One retirement advisor described clients as "cautiously optimistic" about their retirement picture.
Another stressed the importance of talking clients through the short-term fallout of headline-grabbing events like elections or tariff wars and keeping them focused on a sound, long-term plan.
"Although people are fearful of the trade wars, we have prepared our clients for the long term so they do not worry so much about the short-term volatility," the advisor said.
The component of the index measuring confidence in equity-based securities jumped 4.4 points to 57.6 in the most recent month, up 12.8 points from the year-ago period.
RACI scores above 50 denote an increase in investor confidence, while scores below that mark signify a decline.

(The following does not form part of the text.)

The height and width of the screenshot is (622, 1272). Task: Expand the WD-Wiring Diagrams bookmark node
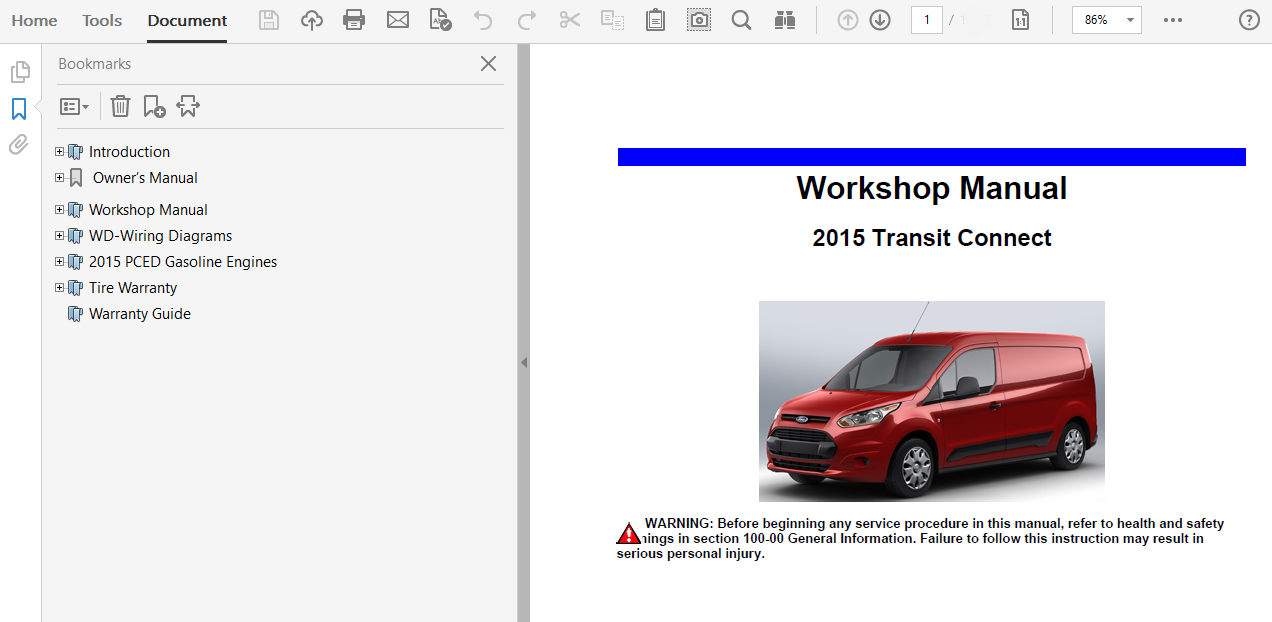(59, 236)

Investor confidence in equities has been zigzagging throughout the middle part of the year up one month and down the next, mirroring overall confidence in the retirement picture as measured by the RACI composite. Still, the most recent equities score of 57.6 was the highest mark since April.
"As the volatility dropped this month, clients' portfolios shifted some from cash to equities," one advisor says.

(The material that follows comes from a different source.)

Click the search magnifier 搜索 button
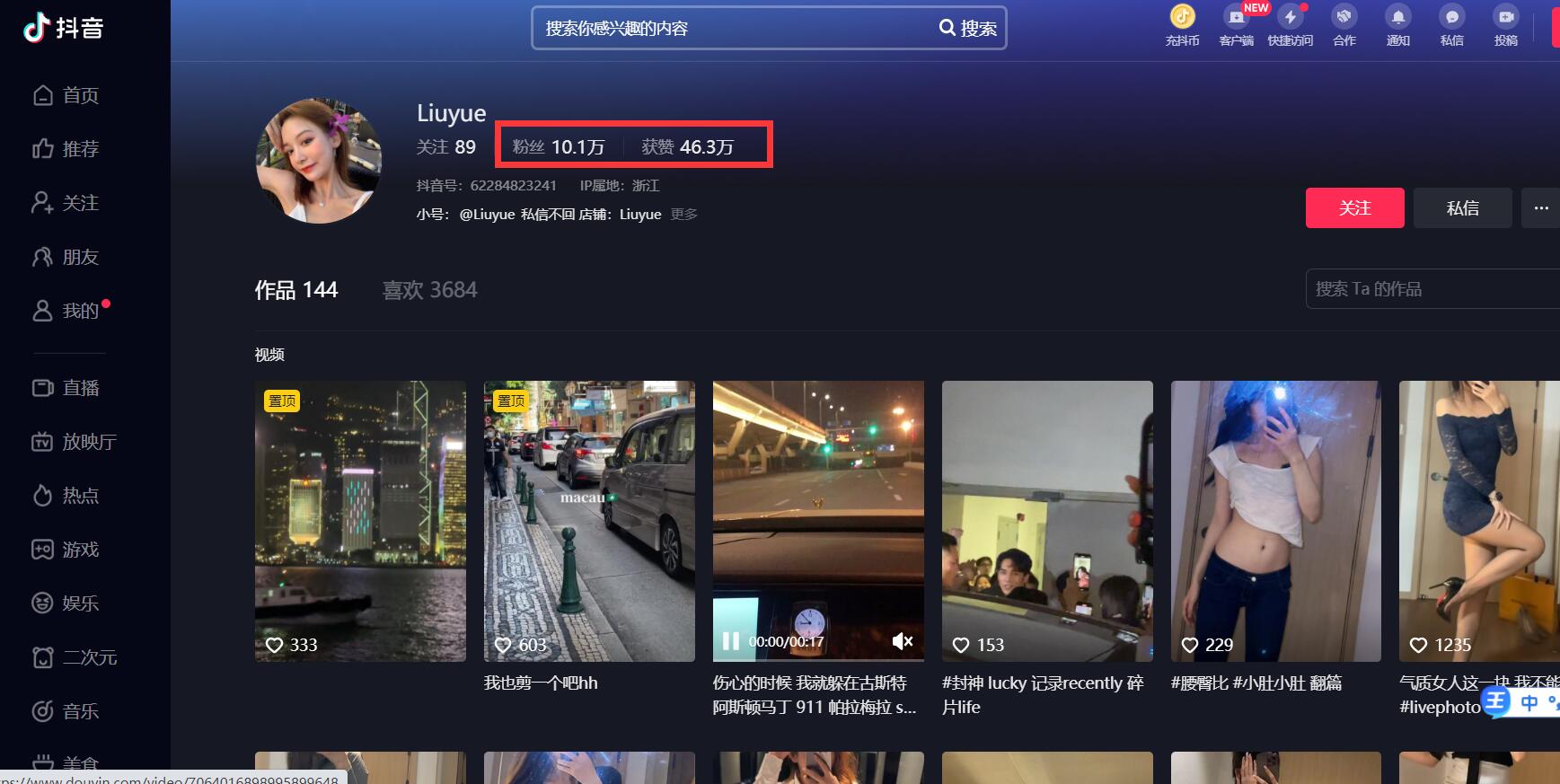(x=967, y=28)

Overall, the RACI composite for the most recent month posted a modest increase to 51.4, up 1.5 points from the previous month and up 4.8 points from the same period last year. But the most recent measure was the first time overall confidence had been above the 50-point mark since June.
One advisor describes "a bit of optimism coming back to the markets causing greater inflows into equity investments."
And it wasn't just equities that saw a boost. Investors also showed a renewed confidence in target-date funds. The component of RACI measuring confidence in the asset class posted an even score of 50 in the most recent period, rebounding 3.2 points from the previous month and up 8.2 points from the same period last year.
Notably, the current month was only the second time all year that target-date funds posted a score of 50 (April's score was 50 as well), and the last time that class had seen a score higher than 50 was January 2018.
Overall, investors demonstrated a mild increase in their appetite for risk. The component of RACI that measures risk tolerance checked in at 46.8, up 5.6 points from the previous month for the second consecutive month-to-month increase.
Still, advisors cite a number of factors that have weighed on investors' risk tolerance, including a potentially messy Brexit, trade wars and domestic political turmoil. Risk tolerance hasn't posted a RACI score above 50 since June.
Some advisors take a sanguine approach to those uncertainties, and actually see an upside.
"Some clients are jittery," one advisor says. "In the grand scheme of things, that's probably a good thing. I worry when everything looks rosy and clients want to be more aggressive."